SPFS Design Considerations. We welcome the Team’s recommendations set out in Section 7.3.3 and intend to make sure that they are all taken up in the design of future SPFS initiatives, including planning for the extension of existing Phase I activities. We share with the Team the concept of a people-centred approach which is designed to empower food-insecure communities to analyse the constraints and opportunities which they face and to arrive at their own choices on strategies and actions for reducing hunger and for bringing about sustainable improvements in their livelihood systems.

FAO management also strongly subscribes to the need for strengthened partnerships, building these up from the outset of project design. Furthermore we fully accept the recommendation that more explicit attention be given in project design to means of addressing seasonality issues, ecological sustainability, gender equality and linkages. Mainstreaming these approaches will require increased attention to capacity building at all levels, but with special emphasis on farm leaders and front-line extension staff, building particularly on the Organization’s experience with Farmers’ Field Schools which has been commended by the Team.

In addition to revising SPFS guidelines to respond to these recommendations as well as those on design processes contained in Section 7.3.4 (paras. 230 and 231), the Organization will provide training for staff and government officials engaged in SPFS design.
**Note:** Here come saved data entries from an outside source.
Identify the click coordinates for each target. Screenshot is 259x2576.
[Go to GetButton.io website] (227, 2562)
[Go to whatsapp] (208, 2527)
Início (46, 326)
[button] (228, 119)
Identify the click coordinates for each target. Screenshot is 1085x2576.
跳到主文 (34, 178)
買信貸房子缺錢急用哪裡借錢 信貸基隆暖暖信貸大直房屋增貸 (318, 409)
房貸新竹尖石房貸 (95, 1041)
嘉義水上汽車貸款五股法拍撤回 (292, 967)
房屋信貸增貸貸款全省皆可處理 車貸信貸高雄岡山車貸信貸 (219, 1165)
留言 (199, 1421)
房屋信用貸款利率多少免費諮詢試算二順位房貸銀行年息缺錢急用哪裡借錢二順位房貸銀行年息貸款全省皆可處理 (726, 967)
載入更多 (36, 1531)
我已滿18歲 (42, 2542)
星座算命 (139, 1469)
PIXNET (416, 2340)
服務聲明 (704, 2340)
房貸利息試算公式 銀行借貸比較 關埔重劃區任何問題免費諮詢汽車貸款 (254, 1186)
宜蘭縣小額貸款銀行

Complementary Strategies. FAO management concurs with the need to strengthen the capacity of FIVIMS to identify foci of food insecurity and to link this to the targeting of SPFS initiatives. We also share the Team’s view of the need both to improve monitoring systems, keeping these simple and cost-effective, and to support training programmes in project formulation: this will be greatly facilitated by the Project Formulation Tool Kit, currently in its test phase.

9. The development context and environment in which the SPFS is now operating has changed considerably since it was launched almost eight years ago. The proclamation of the Millennium Development Goals, the expansion of debt relief programmes, the launching of the Comprehensive Development Framework and of Poverty Reduction Strategy Papers and the thinking on new modes of development financing emerging from the International Conference on Financing for Development, all pose challenges and offer new opportunities for the SPFS which the Organization will address.